TASK TO CARRY OUT: Given the entries that follow, write out exactly the lines starting at the one containing "Instruction: Open All" and ending at the one containing "You are a computer-use agent. The image", both ends included, and only those.
Content starts
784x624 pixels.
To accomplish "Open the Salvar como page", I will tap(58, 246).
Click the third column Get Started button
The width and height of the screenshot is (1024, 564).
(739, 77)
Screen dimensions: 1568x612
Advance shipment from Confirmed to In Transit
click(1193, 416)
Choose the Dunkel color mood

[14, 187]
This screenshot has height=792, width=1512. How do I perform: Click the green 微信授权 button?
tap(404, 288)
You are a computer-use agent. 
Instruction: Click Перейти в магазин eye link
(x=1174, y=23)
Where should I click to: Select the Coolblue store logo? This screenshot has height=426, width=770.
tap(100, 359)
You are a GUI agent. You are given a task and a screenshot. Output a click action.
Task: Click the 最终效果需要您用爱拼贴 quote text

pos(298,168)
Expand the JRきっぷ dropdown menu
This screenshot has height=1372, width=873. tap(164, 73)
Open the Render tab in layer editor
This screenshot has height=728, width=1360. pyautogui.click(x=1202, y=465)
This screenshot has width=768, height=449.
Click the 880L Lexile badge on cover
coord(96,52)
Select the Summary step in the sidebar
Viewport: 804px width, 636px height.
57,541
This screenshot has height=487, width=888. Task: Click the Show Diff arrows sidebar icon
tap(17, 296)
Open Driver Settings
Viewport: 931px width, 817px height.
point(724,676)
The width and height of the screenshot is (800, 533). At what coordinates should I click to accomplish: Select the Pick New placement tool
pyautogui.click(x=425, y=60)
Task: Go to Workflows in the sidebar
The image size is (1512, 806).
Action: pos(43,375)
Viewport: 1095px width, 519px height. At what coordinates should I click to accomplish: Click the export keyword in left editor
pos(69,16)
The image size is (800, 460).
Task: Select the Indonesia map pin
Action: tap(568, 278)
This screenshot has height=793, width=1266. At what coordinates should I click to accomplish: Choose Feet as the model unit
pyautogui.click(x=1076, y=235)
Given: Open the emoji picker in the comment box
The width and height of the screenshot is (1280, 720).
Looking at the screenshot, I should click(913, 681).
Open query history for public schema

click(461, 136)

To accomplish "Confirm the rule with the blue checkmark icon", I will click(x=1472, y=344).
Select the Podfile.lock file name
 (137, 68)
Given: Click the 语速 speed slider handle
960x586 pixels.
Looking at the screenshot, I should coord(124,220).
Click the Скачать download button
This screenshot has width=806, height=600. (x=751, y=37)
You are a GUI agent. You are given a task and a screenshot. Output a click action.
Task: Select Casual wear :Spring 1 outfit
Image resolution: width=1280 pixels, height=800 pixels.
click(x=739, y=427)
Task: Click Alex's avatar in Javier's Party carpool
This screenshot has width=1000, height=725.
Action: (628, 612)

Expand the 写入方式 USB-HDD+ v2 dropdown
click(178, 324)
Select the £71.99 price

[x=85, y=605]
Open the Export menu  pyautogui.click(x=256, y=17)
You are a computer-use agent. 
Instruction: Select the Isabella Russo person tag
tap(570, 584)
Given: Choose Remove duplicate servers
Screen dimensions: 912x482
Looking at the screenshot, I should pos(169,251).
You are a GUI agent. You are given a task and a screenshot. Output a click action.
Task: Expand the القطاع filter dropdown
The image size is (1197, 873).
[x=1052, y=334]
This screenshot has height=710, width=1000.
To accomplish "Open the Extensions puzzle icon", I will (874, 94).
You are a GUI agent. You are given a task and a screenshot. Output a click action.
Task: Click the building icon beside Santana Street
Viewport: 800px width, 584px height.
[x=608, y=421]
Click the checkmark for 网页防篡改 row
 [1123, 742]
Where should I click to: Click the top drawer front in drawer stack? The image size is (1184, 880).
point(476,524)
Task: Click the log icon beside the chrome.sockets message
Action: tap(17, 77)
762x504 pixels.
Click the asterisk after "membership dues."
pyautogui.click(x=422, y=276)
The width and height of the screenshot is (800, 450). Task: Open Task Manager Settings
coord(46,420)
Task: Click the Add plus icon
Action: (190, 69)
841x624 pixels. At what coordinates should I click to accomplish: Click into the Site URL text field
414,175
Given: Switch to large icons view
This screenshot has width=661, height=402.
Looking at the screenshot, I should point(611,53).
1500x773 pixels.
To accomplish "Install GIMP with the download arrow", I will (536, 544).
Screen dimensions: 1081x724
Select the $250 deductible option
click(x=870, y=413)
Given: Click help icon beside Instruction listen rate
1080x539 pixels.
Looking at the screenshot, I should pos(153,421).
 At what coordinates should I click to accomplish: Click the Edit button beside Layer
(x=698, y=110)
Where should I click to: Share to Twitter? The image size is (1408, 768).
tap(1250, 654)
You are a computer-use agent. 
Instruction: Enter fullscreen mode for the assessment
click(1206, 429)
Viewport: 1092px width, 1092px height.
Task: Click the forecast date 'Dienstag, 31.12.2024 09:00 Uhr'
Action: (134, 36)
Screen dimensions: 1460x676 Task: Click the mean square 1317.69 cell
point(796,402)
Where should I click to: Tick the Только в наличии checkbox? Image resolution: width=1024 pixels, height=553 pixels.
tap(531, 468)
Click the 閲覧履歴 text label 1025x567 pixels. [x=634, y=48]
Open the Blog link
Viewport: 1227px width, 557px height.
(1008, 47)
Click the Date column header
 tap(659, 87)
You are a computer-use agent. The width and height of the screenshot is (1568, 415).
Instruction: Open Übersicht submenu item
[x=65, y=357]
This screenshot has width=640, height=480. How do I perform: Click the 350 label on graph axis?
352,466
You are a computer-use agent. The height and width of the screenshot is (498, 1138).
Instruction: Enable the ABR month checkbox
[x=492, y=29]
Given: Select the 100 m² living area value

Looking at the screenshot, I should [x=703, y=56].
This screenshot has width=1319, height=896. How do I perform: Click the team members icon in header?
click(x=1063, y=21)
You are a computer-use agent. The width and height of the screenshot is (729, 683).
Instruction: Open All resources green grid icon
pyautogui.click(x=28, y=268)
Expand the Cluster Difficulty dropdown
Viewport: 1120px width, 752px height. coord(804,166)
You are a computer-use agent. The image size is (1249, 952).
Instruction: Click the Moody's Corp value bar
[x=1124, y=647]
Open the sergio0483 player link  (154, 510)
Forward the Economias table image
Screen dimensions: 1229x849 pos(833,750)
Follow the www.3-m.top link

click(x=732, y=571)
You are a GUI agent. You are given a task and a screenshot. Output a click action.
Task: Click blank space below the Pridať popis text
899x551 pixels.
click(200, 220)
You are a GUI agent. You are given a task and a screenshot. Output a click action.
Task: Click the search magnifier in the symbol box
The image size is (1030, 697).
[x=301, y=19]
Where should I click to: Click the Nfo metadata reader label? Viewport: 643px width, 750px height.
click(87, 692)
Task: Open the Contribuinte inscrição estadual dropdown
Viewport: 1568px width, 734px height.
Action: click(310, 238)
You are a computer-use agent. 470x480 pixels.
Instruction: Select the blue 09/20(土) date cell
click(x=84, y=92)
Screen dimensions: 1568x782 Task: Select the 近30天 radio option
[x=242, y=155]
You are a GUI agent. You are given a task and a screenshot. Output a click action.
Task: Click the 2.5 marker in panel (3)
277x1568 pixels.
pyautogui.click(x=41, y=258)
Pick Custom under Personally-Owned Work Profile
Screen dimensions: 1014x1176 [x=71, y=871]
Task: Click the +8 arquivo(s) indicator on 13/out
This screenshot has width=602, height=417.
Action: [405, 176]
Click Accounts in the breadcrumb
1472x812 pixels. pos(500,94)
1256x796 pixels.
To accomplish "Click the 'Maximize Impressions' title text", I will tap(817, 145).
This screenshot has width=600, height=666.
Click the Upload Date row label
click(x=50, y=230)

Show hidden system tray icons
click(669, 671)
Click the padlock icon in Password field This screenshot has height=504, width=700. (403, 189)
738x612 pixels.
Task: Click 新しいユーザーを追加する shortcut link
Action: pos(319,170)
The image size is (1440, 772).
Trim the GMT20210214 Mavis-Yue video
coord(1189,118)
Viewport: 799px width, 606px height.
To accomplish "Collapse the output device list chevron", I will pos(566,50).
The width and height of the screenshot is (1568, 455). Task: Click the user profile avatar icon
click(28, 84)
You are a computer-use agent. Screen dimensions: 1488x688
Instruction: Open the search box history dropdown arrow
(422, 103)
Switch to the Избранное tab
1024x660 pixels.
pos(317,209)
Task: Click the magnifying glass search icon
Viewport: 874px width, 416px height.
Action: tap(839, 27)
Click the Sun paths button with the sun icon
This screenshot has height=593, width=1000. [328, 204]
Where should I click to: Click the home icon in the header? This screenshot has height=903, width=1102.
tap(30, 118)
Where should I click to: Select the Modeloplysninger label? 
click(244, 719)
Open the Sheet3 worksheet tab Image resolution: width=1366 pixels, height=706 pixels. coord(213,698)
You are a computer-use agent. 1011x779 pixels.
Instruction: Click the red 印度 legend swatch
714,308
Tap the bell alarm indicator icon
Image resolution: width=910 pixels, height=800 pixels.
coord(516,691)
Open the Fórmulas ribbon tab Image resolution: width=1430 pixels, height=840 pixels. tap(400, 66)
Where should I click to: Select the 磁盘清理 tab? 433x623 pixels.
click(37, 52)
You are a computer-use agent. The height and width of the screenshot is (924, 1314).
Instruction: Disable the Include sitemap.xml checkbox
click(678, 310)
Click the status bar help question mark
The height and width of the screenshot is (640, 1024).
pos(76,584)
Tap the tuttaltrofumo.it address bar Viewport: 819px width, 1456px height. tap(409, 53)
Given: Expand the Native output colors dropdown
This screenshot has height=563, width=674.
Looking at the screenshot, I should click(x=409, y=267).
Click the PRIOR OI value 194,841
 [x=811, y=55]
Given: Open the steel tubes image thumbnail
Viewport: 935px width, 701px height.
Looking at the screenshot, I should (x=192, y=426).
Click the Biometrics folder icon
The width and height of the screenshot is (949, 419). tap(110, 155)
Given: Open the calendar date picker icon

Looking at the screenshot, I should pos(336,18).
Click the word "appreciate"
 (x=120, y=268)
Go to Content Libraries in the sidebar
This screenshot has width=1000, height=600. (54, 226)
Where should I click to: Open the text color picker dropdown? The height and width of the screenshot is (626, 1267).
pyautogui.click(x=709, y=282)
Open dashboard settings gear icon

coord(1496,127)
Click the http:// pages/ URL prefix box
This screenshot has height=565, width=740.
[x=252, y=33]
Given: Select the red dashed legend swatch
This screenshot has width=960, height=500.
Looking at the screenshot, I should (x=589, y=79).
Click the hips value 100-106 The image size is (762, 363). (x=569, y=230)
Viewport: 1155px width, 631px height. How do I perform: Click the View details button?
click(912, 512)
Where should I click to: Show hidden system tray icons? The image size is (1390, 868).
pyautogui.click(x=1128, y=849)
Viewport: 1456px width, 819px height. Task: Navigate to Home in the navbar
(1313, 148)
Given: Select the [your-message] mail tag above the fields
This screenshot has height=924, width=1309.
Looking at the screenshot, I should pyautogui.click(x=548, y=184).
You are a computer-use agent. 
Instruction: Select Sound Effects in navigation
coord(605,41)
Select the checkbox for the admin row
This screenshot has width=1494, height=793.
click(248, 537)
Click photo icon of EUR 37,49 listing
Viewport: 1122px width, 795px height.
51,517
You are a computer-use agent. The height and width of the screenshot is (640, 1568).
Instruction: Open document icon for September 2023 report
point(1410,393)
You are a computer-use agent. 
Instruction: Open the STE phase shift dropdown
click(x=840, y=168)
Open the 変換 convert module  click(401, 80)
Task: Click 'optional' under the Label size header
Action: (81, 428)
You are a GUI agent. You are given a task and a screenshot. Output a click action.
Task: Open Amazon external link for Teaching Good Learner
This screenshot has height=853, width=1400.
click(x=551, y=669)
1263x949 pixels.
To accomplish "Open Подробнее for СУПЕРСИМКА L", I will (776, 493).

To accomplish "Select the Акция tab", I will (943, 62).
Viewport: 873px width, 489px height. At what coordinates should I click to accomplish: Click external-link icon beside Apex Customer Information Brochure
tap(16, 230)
Content ends
WRITTEN REPLY:
Instruction: Open All resources green grid icon
pyautogui.click(x=28, y=268)
Expand the Cluster Difficulty dropdown
Viewport: 1120px width, 752px height. coord(804,166)
You are a computer-use agent. The image size is (1249, 952).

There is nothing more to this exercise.